+++ SOURCE +++

At this time, the oxygen injection pressure may be adjusted depending on a precipitation type of iron (Fe) ions or a leaching rate.
The valuable metal is leached by the reaction after charging into the autoclave and reaction formulae therefor are as follows.
MeO(Fe, Cu, Co, Ni, Zn, Mn)+H₂SO₄=Me²⁺+SO₄ ²⁻ [Reaction Formula 1]
2FeSO₄+0.5O₂+2H₂O=Fe₂O₃+2H₂SO₄ [Reaction Formula 2]
After the step (a), a step (b) of separating a solution leached by the oxidation reaction and a precipitate of impurities containing iron (Fe) is continued.
The step (b) is a step of separating some iron (Fe) and impurities by means of solid-liquid separation of the leached solution and recovering a solution in which metals containing copper (Cu), zinc (Zn), manganese (Mn), cobalt (Co), nickel (Ni), iron (Fe), silicon (Si), aluminum (Al), and calcium (Ca) are leached.
In the step (b), iron ions are precipitated as Fe₂O₃according to the oxygen injection pressure and the temperature adjusted during the reaction to be recovered as residues along with some impurities which have not been eluted.
In the step (b), a solid slurry is separated, and the liquid may be recovered by the solid-liquid separation on the solution recovered by the reaction formula.
The metals in the step (b) are configured by valuable metals to be recovered and impurity metals and the value metals include copper (Cu), zinc (Zn), manganese (Mn), cobalt (Co), and nickel (Ni) and the impurities include iron (Fe), silicon (Si), aluminum (Al), and calcium (Ca).
However, it is not necessarily limited to the above-described examples but may be various metals (including valuable metals) generated from the low grade MHP.
Further, a content of the valuable metals included in the low grade MHP may vary depending on a source of the low grade MHP, so that it is not specifically limited.
That is, the solution recovered by the solid-liquid separation of the step (b) is a solution in which valuable metals to be recovered, such as copper (Cu), cobalt (Co), nickel (Ni), zinc (Zn), and manganese (Mn), are leached. At this time, there are impurities such as iron (Fe), silicon, aluminum, and calcium (Ca) in the solution recovered in the step (b) as well as the valuable metals so that it is difficult to selectively recover the valuable metals.
Thereafter, a step (c) of recovering copper as a copper sulfate solution by solvent extraction from the solution in the step (b) is continued.
The step (c) is a step of recovering copper from the leached solution using solvent extraction and the solvent extraction of the step (c) uses a mixture of kerosene which is a diluent and 2-hydroxy-5-nonylacetophenone oxime and 4-nonylphenol extractants.

+++

ACTIONS TO TAKE:
A - In the metal leaching text, what diluent is used in the solvent extraction of step (c)?
B - Translate this sentence from the metal leaching text into Spanish: "Thereafter, a step (c) of recovering copper as a copper sulfate solution by solvent extraction from the solution in the step (b) is continued."

+++ SOURCE DATA +++

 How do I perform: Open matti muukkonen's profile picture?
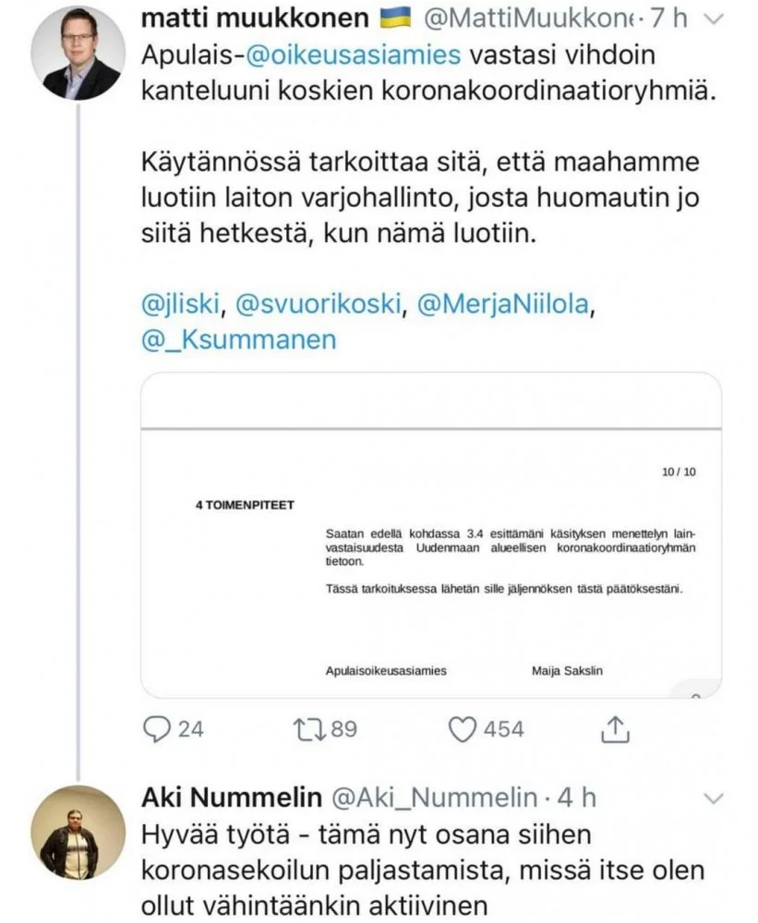78,53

+++

SOLVED TASKS:
A - Kerosene

B - Posteriormente, se continúa con una etapa (c) de recuperación del cobre como solución de sulfato de cobre mediante extracción con disolventes a partir de la solución de la etapa (b).